The issue covers the discovery of CRISPR in prokaryotes, CRISPR screening, epigenetic editing, CRISPR in model organisms and disease modeling, guide RNA (gRNA) design, off-target effects, and a comparison with RNAi for therapeutic purposes.

"We hope these reviews, like the technology they describe, will be useful, grounded in scientific fact and providing guidance for discovery," John Doench, director of the Genetic Perturbation Platform at the Broad Institute, wrote in his introduction.

The reviews come as excitement continues to build for CRISPR-based technology and applications. The growth in papers mentioning the technology is exponential. But many researchers are still struggling with how to use it. "Even deeply ingrained and thoroughly vetted tools, such as restriction enzymes, antibodies, and Sanger sequencing, still sometimes fail in routine applications and require troubleshooting," Doench wrote. "Each review presents a level-headed assessment of how best to apply this technology, its strengths, and its limitations."

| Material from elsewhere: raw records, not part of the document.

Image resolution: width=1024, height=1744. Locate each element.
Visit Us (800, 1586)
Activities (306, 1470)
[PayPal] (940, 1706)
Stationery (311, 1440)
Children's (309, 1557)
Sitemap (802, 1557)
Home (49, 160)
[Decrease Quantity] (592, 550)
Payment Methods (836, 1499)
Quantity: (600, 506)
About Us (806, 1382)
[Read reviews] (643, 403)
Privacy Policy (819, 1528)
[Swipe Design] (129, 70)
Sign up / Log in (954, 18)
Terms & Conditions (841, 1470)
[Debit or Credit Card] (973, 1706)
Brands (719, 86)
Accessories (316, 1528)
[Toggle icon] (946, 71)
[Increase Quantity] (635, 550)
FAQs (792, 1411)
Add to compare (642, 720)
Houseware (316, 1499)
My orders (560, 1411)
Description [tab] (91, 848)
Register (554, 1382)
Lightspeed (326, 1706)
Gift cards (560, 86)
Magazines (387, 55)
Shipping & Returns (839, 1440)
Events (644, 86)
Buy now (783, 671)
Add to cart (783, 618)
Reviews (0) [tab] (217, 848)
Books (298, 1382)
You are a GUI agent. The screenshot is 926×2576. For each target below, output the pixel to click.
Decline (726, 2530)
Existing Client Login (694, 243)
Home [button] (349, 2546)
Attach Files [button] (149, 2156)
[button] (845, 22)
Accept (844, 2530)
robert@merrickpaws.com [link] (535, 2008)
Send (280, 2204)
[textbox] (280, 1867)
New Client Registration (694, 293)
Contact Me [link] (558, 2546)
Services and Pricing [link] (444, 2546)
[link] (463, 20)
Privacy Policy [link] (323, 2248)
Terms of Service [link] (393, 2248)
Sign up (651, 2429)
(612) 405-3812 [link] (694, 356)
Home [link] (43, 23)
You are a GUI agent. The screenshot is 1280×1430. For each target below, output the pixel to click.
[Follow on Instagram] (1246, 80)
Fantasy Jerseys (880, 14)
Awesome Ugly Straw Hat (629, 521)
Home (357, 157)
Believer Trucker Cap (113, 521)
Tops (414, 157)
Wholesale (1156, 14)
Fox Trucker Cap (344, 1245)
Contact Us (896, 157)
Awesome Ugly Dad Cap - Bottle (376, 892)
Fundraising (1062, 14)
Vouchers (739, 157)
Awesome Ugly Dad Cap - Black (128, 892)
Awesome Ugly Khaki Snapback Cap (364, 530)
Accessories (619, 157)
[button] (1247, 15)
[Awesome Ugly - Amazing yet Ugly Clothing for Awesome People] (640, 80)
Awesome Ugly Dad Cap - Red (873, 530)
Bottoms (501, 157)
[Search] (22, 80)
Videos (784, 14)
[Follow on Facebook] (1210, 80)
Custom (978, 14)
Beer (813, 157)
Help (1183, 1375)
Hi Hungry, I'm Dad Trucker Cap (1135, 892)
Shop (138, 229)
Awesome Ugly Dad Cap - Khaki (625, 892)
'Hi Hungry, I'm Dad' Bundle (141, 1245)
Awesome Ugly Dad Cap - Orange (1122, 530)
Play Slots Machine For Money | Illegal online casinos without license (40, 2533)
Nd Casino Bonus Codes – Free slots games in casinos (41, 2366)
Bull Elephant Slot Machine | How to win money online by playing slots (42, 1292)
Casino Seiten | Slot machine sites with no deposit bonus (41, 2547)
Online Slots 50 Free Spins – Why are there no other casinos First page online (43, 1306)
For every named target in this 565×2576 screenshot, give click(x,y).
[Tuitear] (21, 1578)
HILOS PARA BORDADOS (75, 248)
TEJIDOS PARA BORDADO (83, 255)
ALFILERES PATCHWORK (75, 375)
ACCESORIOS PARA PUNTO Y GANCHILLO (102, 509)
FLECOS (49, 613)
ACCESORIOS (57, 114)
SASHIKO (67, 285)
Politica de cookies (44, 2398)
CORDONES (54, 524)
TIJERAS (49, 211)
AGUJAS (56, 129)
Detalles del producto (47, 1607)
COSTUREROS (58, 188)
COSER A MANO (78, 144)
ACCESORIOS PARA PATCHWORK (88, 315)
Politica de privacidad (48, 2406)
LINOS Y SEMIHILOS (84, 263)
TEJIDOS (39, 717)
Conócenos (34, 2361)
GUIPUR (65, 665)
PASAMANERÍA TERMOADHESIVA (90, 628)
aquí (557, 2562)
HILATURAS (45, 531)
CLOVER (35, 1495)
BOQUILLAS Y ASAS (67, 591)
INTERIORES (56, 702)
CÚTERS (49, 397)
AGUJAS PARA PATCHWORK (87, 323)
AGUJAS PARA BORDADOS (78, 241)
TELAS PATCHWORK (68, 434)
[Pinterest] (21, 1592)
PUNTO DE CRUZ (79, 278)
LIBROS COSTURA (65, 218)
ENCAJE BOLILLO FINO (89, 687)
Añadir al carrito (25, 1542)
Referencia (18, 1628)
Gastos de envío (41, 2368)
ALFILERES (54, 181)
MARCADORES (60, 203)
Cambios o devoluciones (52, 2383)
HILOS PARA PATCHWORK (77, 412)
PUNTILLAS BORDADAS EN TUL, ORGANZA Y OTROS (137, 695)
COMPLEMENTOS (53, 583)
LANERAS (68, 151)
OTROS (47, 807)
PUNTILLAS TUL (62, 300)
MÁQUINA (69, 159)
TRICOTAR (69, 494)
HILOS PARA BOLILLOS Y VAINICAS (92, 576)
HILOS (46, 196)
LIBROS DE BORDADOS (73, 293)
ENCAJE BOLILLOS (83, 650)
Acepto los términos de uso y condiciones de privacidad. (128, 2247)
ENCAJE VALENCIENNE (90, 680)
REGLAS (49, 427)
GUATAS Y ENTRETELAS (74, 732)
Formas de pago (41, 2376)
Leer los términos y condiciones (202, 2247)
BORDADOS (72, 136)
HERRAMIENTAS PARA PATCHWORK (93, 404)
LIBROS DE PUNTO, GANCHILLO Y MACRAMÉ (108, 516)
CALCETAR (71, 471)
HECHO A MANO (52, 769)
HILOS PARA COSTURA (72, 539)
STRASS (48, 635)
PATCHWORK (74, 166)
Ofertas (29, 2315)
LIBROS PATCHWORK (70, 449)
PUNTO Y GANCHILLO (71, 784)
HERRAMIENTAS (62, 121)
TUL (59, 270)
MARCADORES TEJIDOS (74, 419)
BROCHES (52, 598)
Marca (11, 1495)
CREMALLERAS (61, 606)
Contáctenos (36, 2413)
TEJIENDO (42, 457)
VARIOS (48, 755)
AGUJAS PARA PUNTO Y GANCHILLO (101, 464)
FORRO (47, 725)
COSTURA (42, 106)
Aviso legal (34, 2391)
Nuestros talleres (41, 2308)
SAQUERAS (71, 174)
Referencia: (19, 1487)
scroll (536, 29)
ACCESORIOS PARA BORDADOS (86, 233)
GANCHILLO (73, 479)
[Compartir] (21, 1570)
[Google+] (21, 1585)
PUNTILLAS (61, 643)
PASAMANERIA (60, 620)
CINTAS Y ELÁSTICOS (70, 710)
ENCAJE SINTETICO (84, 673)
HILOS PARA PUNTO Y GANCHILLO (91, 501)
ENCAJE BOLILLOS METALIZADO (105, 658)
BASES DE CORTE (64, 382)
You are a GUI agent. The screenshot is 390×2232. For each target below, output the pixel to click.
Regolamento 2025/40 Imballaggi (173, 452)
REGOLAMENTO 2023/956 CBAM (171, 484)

Mojica, who discovered CRISPR arrays in bacteria decades ago, co-authored a review with Francisco Rodriguez-Valera of the Universidad Miguel Hernandez to provide some background on the technology; Garippa, Linde Miles of Johns Hopkins University, and MSKCC's John Poirier described in vitro pooled knockout screening using CRISPR/Cas9; and George Church and several members of his lab discussed engineered Cas9 variants for epigenetic regulation in both gene expression activators and repressors.

Several reviews focused on the use of CRISPR for disease modeling and use in model organisms. MSKCC's Geulah Livshits and her colleagues wrote a review of using CRISPR/Cas9 to study gene function in vivo, focusing on disease modeling in mice; Northwestern University's Erik Andersen and Mostafa Zamanian wrote about using CRISPR/Cas9 in Caenorhabditis elegans to study tropical diseases; and the University of Pennsylvania's Kiran Musunuru and Jennie Lin described the considerations for using CRISPR to build cellular models of disease.

Several more reviews covered technical aspects of CRISPR. Harvard's Stephanie Mohr led a review of gRNA design for research applications, noting the importance of both bioinformatic prediction and experimental validation; Jiing-Juan Yee, of the City of Hope National Medical Center, discussed off-target effects; and Dirk Haussecker, a German consultant, compared CRISPR's ability to inhibit genes in a therapeutic setting to that of RNAi.